Jason Morton of Sun Lakes, AZ passed away this month. He was a tennis champion.
The following is culled from his 2003 induction into the Texas Tennis Hall of Fame. Since then he won the ITF World singles championship in 2008 in the men’s 80 division and was a member of the 2008 Gardnar Mulloy Cup team. Those were his last tennis competitions.
Jason Morton seemed to come from nowhere when he first made his mark on tennis as a virtual unknown at the state championship in 1946. Since that time he has earned over 100 national titles, authored a book and won 10 International senior titles (six in doubles and four in singles).
Morton moved to Texas in 1946. He attended the University of Houston (1947-1951), winning the conference title in singles and doubles each year (Lone Star, Gulf Coast, Missouri Valley). Morton was the first pro in Corpus Christi. He opened the University Club in Houston as the pro, the first indoor facility in Houston. After spending two years in the Hill Country, Morton went to Hollytree Country Club in Tyler. He started a team at the University of Texas at Tyler, coming in 5th in the NAIA their first year. Morton then moved to Sun Lakes, Arizona as Tennis Director. He helped design the Oakwood Tennis Club, which hosted the National 70-75 Hard Court Championships for many years.
Morton served on the Executive Committee of the Texas Tennis Association and as President of the USPTA Texas Division.
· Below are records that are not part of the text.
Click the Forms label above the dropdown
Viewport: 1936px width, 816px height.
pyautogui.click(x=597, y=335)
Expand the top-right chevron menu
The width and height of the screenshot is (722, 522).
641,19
He may be most famous for having chaired the match at the Billie Jean King -Bobby Riggs Battle of the Sexes Match at the Houston Astrodome. He co-authored the book "Winning Tennis after 40" with Russell Seymour (Class of 1999).
Jason Morton was the tennis pro in Tuscaloosa, Alabama from the mid-fifties to mid sixties. He developed one of the nation’s top Junior programs where he coached and mentored players such as John Pickens, Charlie Owens and Jean Mills. Tuscaloosa flourishes in this football town much because of his early influence.
Jason was also tennis coach @Univ of
AL in mid 60s when he made history by
having Roberta Alison as the 1st woman
player on a male NCAA team. She played
# 4 her 1st yr.
Jason made that happen among his many
other achievements. I am proud to have
known him & play for him @ Al.
Jason taught me how to play tennis, and influenced my young years. He also introduced us to Roberta Alison, who stayed at my family’s house when she played in Tuscaloosa before entering the U of A. Jason was a great coach, with a good eye for talent. He and Edith were wonderful people and his death is a loss to his family and to the world of tennis.
Jason was my cousin. He came to live with us in St. Louis one year in the 1940s. He had been Boys Tennis Champion of Florida the year before. When he was sixteen, he won Men’s Singles Championship of St. Louis. He also played starting guard on our Maplewood/Richmond Heights basketball team.